Chicago Symphony Orchestra & UMS: The Ultimate Long-Term Relationship

By Paula Muldoon

Editor’s note: Chicago Symphony Orchestra returns to Ann Arbor on October 29, 2015.

Pierre Boulez conducting the Chicago Symphony Orchestra (Todd Rosenberg)

Pierre Boulez conducting the CSO (photo: Todd Rosenberg)

The Chicago Symphony Orchestra’s January 27, 2010 appearance in Hill Auditorium is the 202nd in a series of performances under UMS auspices that began over a century ago, on November 21, 1892.  The orchestra, then known as the “Chicago Orchestra” was conducted by Theodore Thomas in typically eclectic (for its time) program of Weber (Overture to “Freyschuetz”), Beethoven (Allegretto from the Seventh Symphony), Tchaikovsky (Suite from Ballet, Casse Noisette – billed as a “new” work, as indeed it was for its time), and Wagner (Vorspiel from Meistersinger).

The CSO’s complete UMS performances are too numerous to mention even in the scantiest detail, but there are several concerts which caught my eye as I was browsing UMS’ archives.

In UMS’ May Festival of 1931, the CSO was the resident orchestra in several concerts.  One of those concerts featured an oratorio by French composer Gabriel Pierné on the life of St. Francis of Assisi – with such vocal roles as “The Leper” and “The Voice of Christ” (both sung by the same person), “The Lady Poverty”, and “Birds” (sung by a children’s chorus).  Another concert featured legendary Polish pianist Ignace Paderewski, performing his own piano concerto and solo piano works by Chopin.

Arthur Grumiaux

There is an interesting anachronism in the program for the CSO’s March 1952 performance with the great violinist Arthur Grumiaux. Grumiaux is listed as playing Bartók’s “Concerto for Violin and Orchestra,” as though he had only written one violin concerto.  Bartók in fact wrote two violin concerti, but the first, although written in 1907-08 (for a woman he was in love with, but who rejected him), was not published until 1958, after Bartók’s death (and after this performance of the second concerto with Grumiaux and the CSO).

The CSO has a long history with the works of Richard Strauss, having given the U.S. premieres of most of the great tone poems, including Till Eulenspiegel and Ein Heldenleben. Strauss was also the CSO’s first guest conductor, in 1904; after the first rehearsal with the CSO, he said to the orchestra, “I am delighted to know you as an orchestra of artists in whom beauty of tone, technical perfection, and discipline are found in the highest degree.”  The CSO brought that tradition to Ann Arbor in March 1992 with a performance of Strauss’s Don Juan, Till Eulenspiegel, and Ein Heldenleben, conducted by Daniel Barenboim.

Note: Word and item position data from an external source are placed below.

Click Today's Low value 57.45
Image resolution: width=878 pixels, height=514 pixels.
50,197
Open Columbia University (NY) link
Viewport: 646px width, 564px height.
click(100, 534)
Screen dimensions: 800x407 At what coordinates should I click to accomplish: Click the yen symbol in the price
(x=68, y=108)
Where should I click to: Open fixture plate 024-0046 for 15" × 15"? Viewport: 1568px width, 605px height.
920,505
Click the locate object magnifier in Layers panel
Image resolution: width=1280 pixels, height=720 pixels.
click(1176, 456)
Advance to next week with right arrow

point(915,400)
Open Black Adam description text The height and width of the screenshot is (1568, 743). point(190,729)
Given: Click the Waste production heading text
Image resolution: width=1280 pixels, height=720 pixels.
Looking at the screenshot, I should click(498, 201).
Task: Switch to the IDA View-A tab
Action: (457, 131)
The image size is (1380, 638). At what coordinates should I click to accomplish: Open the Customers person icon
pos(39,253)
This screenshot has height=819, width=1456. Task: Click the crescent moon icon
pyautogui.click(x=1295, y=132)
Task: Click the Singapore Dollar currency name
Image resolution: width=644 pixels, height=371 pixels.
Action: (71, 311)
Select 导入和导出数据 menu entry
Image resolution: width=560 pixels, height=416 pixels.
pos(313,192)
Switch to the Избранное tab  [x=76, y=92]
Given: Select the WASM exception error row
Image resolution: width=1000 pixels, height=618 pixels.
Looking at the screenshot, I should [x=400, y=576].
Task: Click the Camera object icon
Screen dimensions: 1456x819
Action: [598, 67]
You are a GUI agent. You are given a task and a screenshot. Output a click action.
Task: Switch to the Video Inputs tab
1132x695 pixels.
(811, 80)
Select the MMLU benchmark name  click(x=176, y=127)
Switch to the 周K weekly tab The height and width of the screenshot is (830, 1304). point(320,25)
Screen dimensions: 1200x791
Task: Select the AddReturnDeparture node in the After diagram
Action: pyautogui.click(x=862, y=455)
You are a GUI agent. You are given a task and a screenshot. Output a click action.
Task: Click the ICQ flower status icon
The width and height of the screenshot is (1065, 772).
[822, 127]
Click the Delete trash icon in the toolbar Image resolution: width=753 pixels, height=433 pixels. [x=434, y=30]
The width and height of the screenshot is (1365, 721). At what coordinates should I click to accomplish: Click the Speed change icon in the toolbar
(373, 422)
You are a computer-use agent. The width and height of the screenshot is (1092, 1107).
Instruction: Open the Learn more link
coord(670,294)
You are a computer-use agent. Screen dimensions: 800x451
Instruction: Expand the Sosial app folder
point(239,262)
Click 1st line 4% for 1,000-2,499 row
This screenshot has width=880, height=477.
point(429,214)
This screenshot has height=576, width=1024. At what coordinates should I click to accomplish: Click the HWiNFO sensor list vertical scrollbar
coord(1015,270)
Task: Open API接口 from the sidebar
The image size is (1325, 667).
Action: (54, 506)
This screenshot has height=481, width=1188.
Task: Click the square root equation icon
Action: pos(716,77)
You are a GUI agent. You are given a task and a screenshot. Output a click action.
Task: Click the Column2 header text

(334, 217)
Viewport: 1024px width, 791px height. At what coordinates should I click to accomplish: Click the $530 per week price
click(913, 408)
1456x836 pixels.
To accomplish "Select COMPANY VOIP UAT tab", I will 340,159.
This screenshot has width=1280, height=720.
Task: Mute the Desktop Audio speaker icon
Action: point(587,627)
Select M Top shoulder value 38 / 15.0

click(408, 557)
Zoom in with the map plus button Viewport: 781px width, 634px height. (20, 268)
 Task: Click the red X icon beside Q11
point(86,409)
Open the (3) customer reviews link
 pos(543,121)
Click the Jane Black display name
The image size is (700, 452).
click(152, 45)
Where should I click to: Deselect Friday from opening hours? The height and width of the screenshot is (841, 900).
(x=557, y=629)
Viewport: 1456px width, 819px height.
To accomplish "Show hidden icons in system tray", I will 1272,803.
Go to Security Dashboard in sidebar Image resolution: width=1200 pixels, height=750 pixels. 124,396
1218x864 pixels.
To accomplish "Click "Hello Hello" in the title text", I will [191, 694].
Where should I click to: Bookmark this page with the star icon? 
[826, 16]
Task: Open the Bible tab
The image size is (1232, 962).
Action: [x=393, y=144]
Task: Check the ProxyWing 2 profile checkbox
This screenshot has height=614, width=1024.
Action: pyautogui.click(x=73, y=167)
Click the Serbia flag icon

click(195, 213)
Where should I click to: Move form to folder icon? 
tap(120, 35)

The CSO’s most recent UMS performance was in December 2005 with guest conductor Robert Spano and the Marcus Roberts Trio, performing Ralph Vaughn Williams’ Symphony #2, George Gershwin’s Rhapsody in Blue, and Leonard Bernstein’s Symphonic Dances from West Side Story.


Paula Muldoon is a UMS Marketing Intern. She recently graduated from the U-M School of Music, Theatre & Dance with a degree in violin performance.